> **Your objective**: Count the lines below that include the word "green", then give that number and no other words.

> **Material provided**:
/---
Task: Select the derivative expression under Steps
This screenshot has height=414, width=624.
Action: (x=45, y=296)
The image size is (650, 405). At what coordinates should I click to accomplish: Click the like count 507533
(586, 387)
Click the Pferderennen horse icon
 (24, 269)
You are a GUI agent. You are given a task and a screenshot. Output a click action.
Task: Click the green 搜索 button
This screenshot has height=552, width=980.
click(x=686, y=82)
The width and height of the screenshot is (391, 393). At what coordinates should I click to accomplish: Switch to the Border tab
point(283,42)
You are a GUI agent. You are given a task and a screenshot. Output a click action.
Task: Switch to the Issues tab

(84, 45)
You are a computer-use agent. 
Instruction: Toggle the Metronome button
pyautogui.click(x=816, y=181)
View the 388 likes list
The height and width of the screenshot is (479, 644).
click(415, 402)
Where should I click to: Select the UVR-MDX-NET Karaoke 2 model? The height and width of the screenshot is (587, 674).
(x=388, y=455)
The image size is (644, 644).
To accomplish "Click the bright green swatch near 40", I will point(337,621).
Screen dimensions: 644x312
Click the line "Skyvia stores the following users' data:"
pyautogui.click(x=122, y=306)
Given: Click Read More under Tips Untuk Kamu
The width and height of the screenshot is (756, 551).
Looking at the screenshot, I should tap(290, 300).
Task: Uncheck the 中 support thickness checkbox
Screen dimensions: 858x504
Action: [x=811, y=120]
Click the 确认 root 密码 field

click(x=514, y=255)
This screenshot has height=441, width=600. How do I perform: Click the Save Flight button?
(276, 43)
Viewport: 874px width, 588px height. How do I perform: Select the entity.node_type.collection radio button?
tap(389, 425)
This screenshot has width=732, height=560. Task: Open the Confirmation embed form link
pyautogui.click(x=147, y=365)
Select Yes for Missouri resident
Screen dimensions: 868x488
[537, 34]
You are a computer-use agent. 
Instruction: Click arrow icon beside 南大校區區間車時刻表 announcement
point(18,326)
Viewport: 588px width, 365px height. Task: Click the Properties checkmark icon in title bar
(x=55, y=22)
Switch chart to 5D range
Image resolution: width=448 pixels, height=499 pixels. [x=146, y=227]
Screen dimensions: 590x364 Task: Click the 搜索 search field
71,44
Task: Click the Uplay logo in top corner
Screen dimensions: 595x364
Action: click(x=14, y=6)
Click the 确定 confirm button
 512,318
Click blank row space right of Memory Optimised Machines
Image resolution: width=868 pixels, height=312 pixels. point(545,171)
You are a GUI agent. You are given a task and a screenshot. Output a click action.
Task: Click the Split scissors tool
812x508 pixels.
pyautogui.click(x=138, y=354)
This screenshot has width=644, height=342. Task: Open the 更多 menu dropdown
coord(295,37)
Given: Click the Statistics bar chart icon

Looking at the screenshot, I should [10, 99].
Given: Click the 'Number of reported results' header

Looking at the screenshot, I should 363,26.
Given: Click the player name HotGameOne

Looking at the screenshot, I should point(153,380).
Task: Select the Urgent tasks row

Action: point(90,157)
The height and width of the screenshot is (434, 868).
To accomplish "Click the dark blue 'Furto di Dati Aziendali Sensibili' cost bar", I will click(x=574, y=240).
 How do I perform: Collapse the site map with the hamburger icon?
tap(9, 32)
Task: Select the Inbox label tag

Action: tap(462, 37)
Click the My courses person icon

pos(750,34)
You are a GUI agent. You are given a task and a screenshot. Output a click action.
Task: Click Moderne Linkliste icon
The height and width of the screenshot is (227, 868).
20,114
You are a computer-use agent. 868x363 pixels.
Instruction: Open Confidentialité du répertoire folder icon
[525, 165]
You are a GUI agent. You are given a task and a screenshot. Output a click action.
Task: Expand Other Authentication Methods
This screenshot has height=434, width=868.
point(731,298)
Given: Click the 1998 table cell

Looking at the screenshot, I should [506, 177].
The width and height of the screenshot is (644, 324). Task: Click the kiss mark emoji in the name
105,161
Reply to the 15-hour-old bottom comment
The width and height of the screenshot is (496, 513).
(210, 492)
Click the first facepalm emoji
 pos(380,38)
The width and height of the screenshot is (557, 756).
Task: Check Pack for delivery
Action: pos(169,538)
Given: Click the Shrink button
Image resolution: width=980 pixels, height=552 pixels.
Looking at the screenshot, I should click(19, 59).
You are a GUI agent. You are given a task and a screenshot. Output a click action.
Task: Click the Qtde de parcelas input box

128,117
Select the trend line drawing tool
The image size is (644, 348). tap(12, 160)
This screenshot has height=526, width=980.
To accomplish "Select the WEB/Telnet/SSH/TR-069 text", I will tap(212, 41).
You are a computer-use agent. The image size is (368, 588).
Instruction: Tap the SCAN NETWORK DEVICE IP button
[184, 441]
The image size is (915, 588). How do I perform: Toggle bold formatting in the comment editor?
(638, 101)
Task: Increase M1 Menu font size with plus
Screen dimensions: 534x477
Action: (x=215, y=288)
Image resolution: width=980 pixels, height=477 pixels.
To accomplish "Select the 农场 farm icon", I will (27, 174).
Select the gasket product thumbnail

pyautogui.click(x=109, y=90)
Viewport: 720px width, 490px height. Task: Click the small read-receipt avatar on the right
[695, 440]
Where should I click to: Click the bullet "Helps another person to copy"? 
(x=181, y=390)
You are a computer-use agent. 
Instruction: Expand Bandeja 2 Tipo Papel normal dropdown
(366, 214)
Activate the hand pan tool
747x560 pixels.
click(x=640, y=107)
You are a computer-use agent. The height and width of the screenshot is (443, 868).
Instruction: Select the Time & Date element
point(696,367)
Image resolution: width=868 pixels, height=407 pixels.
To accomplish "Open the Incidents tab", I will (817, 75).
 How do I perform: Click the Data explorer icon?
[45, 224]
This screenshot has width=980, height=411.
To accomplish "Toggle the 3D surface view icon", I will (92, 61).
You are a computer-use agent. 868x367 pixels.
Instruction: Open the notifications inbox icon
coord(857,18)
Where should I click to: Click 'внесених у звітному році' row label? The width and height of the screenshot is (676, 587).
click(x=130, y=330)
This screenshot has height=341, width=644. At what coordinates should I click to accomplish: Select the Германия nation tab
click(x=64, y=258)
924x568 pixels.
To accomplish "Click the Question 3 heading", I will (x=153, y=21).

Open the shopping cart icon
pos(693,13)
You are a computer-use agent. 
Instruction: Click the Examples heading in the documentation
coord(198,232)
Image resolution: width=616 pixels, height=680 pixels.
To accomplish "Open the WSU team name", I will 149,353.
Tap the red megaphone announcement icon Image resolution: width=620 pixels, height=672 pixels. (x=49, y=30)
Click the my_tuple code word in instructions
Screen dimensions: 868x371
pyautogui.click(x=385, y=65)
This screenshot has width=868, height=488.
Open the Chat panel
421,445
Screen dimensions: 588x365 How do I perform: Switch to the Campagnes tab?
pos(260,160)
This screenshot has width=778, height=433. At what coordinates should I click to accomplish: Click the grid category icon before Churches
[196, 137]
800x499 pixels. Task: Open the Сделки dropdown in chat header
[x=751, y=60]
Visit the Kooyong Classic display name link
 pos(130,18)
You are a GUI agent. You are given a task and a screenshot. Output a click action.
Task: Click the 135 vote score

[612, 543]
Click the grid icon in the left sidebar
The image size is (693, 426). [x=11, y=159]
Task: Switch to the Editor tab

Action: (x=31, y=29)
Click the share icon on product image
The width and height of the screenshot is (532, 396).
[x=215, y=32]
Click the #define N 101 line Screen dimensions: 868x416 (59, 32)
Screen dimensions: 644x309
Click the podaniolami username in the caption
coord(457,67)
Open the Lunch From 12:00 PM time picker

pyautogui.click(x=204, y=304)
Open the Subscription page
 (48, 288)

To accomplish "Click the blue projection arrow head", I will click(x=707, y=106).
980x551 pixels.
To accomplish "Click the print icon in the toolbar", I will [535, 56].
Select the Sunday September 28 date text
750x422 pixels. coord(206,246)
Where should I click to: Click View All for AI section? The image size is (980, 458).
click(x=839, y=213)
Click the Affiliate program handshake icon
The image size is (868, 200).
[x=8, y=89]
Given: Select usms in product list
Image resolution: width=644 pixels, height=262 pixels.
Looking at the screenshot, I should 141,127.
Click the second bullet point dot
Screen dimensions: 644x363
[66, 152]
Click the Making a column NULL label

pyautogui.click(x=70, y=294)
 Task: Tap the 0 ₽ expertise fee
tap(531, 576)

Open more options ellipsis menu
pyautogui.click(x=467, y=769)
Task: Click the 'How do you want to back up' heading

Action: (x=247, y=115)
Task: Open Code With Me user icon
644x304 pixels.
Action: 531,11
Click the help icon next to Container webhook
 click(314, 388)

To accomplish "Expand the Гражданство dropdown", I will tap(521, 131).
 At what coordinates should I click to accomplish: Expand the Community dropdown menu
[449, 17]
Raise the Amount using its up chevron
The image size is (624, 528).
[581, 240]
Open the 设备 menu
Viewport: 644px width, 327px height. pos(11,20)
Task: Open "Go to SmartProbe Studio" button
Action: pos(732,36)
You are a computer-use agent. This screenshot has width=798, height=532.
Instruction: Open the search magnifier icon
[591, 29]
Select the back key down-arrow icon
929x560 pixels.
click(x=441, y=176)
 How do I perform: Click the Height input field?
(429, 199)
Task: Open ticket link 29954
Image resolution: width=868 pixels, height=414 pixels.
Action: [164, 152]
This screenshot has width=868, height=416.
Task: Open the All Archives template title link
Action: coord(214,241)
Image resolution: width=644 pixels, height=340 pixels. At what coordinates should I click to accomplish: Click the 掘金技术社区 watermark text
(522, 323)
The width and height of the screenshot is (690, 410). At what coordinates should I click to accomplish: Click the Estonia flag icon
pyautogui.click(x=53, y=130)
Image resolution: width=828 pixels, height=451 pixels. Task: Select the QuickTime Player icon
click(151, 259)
\---
> **Written solution**: 2